**Problem description**
The records are to be reproduced verbatim.

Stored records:

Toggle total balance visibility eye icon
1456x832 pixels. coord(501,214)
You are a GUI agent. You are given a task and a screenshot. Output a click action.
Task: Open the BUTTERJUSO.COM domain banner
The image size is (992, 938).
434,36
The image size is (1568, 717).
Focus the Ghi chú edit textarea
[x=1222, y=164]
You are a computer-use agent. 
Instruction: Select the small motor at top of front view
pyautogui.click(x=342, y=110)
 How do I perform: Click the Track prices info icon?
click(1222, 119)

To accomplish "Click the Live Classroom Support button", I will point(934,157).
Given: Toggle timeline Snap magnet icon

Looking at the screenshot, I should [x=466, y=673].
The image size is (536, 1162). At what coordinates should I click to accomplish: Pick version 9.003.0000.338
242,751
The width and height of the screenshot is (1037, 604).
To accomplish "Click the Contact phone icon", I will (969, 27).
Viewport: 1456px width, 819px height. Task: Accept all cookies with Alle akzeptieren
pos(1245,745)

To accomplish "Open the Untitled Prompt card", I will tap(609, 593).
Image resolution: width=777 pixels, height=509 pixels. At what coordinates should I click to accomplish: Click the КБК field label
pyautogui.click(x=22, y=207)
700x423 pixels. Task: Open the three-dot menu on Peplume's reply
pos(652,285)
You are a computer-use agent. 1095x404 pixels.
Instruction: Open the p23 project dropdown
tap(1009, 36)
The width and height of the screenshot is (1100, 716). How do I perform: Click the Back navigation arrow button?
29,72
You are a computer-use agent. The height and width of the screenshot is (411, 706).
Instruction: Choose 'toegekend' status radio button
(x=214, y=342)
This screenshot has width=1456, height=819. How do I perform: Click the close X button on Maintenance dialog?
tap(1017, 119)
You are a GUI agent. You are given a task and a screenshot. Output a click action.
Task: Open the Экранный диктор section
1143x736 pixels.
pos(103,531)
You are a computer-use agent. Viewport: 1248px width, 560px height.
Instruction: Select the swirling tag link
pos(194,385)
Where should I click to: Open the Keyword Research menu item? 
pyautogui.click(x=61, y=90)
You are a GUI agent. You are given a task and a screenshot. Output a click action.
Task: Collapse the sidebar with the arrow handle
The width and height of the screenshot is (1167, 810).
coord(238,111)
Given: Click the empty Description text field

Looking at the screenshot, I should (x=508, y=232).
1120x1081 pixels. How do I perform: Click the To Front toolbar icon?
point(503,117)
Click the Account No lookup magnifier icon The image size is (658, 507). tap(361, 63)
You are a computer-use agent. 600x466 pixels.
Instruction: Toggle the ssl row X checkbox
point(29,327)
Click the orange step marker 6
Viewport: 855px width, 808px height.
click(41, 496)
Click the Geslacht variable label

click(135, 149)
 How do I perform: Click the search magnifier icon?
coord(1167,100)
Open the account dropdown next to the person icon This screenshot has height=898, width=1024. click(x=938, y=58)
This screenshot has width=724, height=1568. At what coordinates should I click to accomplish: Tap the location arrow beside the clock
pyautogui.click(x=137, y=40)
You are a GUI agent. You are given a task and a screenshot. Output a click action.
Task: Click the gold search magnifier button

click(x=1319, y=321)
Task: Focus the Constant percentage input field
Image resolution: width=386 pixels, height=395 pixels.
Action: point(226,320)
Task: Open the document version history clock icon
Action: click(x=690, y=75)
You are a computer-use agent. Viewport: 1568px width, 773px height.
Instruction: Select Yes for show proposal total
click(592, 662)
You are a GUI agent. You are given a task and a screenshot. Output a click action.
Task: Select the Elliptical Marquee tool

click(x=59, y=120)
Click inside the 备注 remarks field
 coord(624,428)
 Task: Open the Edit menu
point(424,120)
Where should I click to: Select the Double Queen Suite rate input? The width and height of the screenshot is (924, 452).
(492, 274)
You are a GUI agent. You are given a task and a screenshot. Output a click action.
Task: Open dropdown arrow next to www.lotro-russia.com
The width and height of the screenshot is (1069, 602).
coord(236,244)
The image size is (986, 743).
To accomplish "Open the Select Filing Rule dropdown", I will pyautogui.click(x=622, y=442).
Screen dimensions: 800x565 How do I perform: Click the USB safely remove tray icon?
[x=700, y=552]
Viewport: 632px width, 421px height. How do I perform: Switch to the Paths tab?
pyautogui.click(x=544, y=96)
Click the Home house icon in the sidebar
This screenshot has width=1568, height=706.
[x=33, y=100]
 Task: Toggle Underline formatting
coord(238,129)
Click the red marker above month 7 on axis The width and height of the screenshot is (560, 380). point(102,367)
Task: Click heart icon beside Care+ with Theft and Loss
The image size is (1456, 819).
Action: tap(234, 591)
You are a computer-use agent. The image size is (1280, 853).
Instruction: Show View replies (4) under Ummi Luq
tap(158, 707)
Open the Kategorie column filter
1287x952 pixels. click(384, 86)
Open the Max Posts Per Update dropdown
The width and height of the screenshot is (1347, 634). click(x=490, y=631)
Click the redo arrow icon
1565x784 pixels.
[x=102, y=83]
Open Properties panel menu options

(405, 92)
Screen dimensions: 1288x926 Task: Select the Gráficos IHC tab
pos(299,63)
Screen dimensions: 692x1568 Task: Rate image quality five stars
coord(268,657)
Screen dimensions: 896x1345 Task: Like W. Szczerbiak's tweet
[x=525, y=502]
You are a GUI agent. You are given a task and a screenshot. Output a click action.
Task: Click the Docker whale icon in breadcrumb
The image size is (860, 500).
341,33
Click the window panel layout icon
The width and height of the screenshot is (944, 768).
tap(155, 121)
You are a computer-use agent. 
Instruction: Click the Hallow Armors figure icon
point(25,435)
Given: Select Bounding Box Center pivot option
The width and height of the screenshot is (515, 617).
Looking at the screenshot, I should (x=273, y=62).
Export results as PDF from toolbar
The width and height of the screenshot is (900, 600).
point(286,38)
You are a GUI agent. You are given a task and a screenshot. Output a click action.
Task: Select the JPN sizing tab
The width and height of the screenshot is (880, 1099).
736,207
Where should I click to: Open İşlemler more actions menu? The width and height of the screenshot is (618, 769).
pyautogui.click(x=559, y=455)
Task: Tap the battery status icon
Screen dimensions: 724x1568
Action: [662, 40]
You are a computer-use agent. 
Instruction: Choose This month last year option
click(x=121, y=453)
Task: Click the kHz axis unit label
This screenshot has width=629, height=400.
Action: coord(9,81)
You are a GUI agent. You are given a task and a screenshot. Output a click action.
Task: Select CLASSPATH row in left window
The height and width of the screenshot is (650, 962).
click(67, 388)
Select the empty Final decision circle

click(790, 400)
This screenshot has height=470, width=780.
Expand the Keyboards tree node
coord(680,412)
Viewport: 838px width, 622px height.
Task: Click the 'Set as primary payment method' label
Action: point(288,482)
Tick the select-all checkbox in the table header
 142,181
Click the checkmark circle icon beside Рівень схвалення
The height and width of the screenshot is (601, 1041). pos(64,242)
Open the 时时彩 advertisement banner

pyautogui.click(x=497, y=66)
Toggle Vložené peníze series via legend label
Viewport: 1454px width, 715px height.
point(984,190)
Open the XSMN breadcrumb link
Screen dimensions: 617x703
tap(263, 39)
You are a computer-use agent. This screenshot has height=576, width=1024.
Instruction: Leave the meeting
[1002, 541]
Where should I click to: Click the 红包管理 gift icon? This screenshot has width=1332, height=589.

**Solution for this problem**
Toggle total balance visibility eye icon
1456x832 pixels. coord(501,214)
You are a GUI agent. You are given a task and a screenshot. Output a click action.
Task: Open the BUTTERJUSO.COM domain banner
The image size is (992, 938).
434,36
The image size is (1568, 717).
Focus the Ghi chú edit textarea
[x=1222, y=164]
You are a computer-use agent. 
Instruction: Select the small motor at top of front view
pyautogui.click(x=342, y=110)
 How do I perform: Click the Track prices info icon?
click(1222, 119)

To accomplish "Click the Live Classroom Support button", I will point(934,157).
Given: Toggle timeline Snap magnet icon

Looking at the screenshot, I should [x=466, y=673].
The image size is (536, 1162). At what coordinates should I click to accomplish: Pick version 9.003.0000.338
242,751
The width and height of the screenshot is (1037, 604).
To accomplish "Click the Contact phone icon", I will (969, 27).
Viewport: 1456px width, 819px height. Task: Accept all cookies with Alle akzeptieren
pos(1245,745)

To accomplish "Open the Untitled Prompt card", I will tap(609, 593).
Image resolution: width=777 pixels, height=509 pixels. At what coordinates should I click to accomplish: Click the КБК field label
pyautogui.click(x=22, y=207)
700x423 pixels. Task: Open the three-dot menu on Peplume's reply
pos(652,285)
You are a computer-use agent. 1095x404 pixels.
Instruction: Open the p23 project dropdown
tap(1009, 36)
The width and height of the screenshot is (1100, 716). How do I perform: Click the Back navigation arrow button?
29,72
You are a computer-use agent. The height and width of the screenshot is (411, 706).
Instruction: Choose 'toegekend' status radio button
(x=214, y=342)
This screenshot has width=1456, height=819. How do I perform: Click the close X button on Maintenance dialog?
tap(1017, 119)
You are a GUI agent. You are given a task and a screenshot. Output a click action.
Task: Open the Экранный диктор section
1143x736 pixels.
pos(103,531)
You are a computer-use agent. Viewport: 1248px width, 560px height.
Instruction: Select the swirling tag link
pos(194,385)
Where should I click to: Open the Keyword Research menu item? 
pyautogui.click(x=61, y=90)
You are a GUI agent. You are given a task and a screenshot. Output a click action.
Task: Collapse the sidebar with the arrow handle
The width and height of the screenshot is (1167, 810).
coord(238,111)
Given: Click the empty Description text field

Looking at the screenshot, I should (x=508, y=232).
1120x1081 pixels. How do I perform: Click the To Front toolbar icon?
point(503,117)
Click the Account No lookup magnifier icon The image size is (658, 507). tap(361, 63)
You are a computer-use agent. 600x466 pixels.
Instruction: Toggle the ssl row X checkbox
point(29,327)
Click the orange step marker 6
Viewport: 855px width, 808px height.
click(41, 496)
Click the Geslacht variable label

click(135, 149)
 How do I perform: Click the search magnifier icon?
coord(1167,100)
Open the account dropdown next to the person icon This screenshot has height=898, width=1024. click(x=938, y=58)
This screenshot has width=724, height=1568. At what coordinates should I click to accomplish: Tap the location arrow beside the clock
pyautogui.click(x=137, y=40)
You are a GUI agent. You are given a task and a screenshot. Output a click action.
Task: Click the gold search magnifier button

click(x=1319, y=321)
Task: Focus the Constant percentage input field
Image resolution: width=386 pixels, height=395 pixels.
Action: point(226,320)
Task: Open the document version history clock icon
Action: click(x=690, y=75)
You are a computer-use agent. Viewport: 1568px width, 773px height.
Instruction: Select Yes for show proposal total
click(592, 662)
You are a GUI agent. You are given a task and a screenshot. Output a click action.
Task: Select the Elliptical Marquee tool

click(x=59, y=120)
Click inside the 备注 remarks field
 coord(624,428)
 Task: Open the Edit menu
point(424,120)
Where should I click to: Select the Double Queen Suite rate input? The width and height of the screenshot is (924, 452).
(492, 274)
You are a GUI agent. You are given a task and a screenshot. Output a click action.
Task: Open dropdown arrow next to www.lotro-russia.com
The width and height of the screenshot is (1069, 602).
coord(236,244)
The image size is (986, 743).
To accomplish "Open the Select Filing Rule dropdown", I will pyautogui.click(x=622, y=442).
Screen dimensions: 800x565 How do I perform: Click the USB safely remove tray icon?
[x=700, y=552]
Viewport: 632px width, 421px height. How do I perform: Switch to the Paths tab?
pyautogui.click(x=544, y=96)
Click the Home house icon in the sidebar
This screenshot has width=1568, height=706.
[x=33, y=100]
 Task: Toggle Underline formatting
coord(238,129)
Click the red marker above month 7 on axis The width and height of the screenshot is (560, 380). point(102,367)
Task: Click heart icon beside Care+ with Theft and Loss
The image size is (1456, 819).
Action: tap(234, 591)
You are a computer-use agent. The image size is (1280, 853).
Instruction: Show View replies (4) under Ummi Luq
tap(158, 707)
Open the Kategorie column filter
1287x952 pixels. click(384, 86)
Open the Max Posts Per Update dropdown
The width and height of the screenshot is (1347, 634). click(x=490, y=631)
Click the redo arrow icon
1565x784 pixels.
[x=102, y=83]
Open Properties panel menu options

(405, 92)
Screen dimensions: 1288x926 Task: Select the Gráficos IHC tab
pos(299,63)
Screen dimensions: 692x1568 Task: Rate image quality five stars
coord(268,657)
Screen dimensions: 896x1345 Task: Like W. Szczerbiak's tweet
[x=525, y=502]
You are a GUI agent. You are given a task and a screenshot. Output a click action.
Task: Click the Docker whale icon in breadcrumb
The image size is (860, 500).
341,33
Click the window panel layout icon
The width and height of the screenshot is (944, 768).
tap(155, 121)
You are a computer-use agent. 
Instruction: Click the Hallow Armors figure icon
point(25,435)
Given: Select Bounding Box Center pivot option
The width and height of the screenshot is (515, 617).
Looking at the screenshot, I should (x=273, y=62).
Export results as PDF from toolbar
The width and height of the screenshot is (900, 600).
point(286,38)
You are a GUI agent. You are given a task and a screenshot. Output a click action.
Task: Select the JPN sizing tab
The width and height of the screenshot is (880, 1099).
736,207
Where should I click to: Open İşlemler more actions menu? The width and height of the screenshot is (618, 769).
pyautogui.click(x=559, y=455)
Task: Tap the battery status icon
Screen dimensions: 724x1568
Action: [662, 40]
You are a computer-use agent. 
Instruction: Choose This month last year option
click(x=121, y=453)
Task: Click the kHz axis unit label
This screenshot has width=629, height=400.
Action: coord(9,81)
You are a GUI agent. You are given a task and a screenshot. Output a click action.
Task: Select CLASSPATH row in left window
The height and width of the screenshot is (650, 962).
click(67, 388)
Select the empty Final decision circle

click(790, 400)
This screenshot has height=470, width=780.
Expand the Keyboards tree node
coord(680,412)
Viewport: 838px width, 622px height.
Task: Click the 'Set as primary payment method' label
Action: point(288,482)
Tick the select-all checkbox in the table header
 142,181
Click the checkmark circle icon beside Рівень схвалення
The height and width of the screenshot is (601, 1041). pos(64,242)
Open the 时时彩 advertisement banner

pyautogui.click(x=497, y=66)
Toggle Vložené peníze series via legend label
Viewport: 1454px width, 715px height.
point(984,190)
Open the XSMN breadcrumb link
Screen dimensions: 617x703
tap(263, 39)
You are a computer-use agent. This screenshot has height=576, width=1024.
Instruction: Leave the meeting
[1002, 541]
Where should I click to: Click the 红包管理 gift icon? This screenshot has width=1332, height=589.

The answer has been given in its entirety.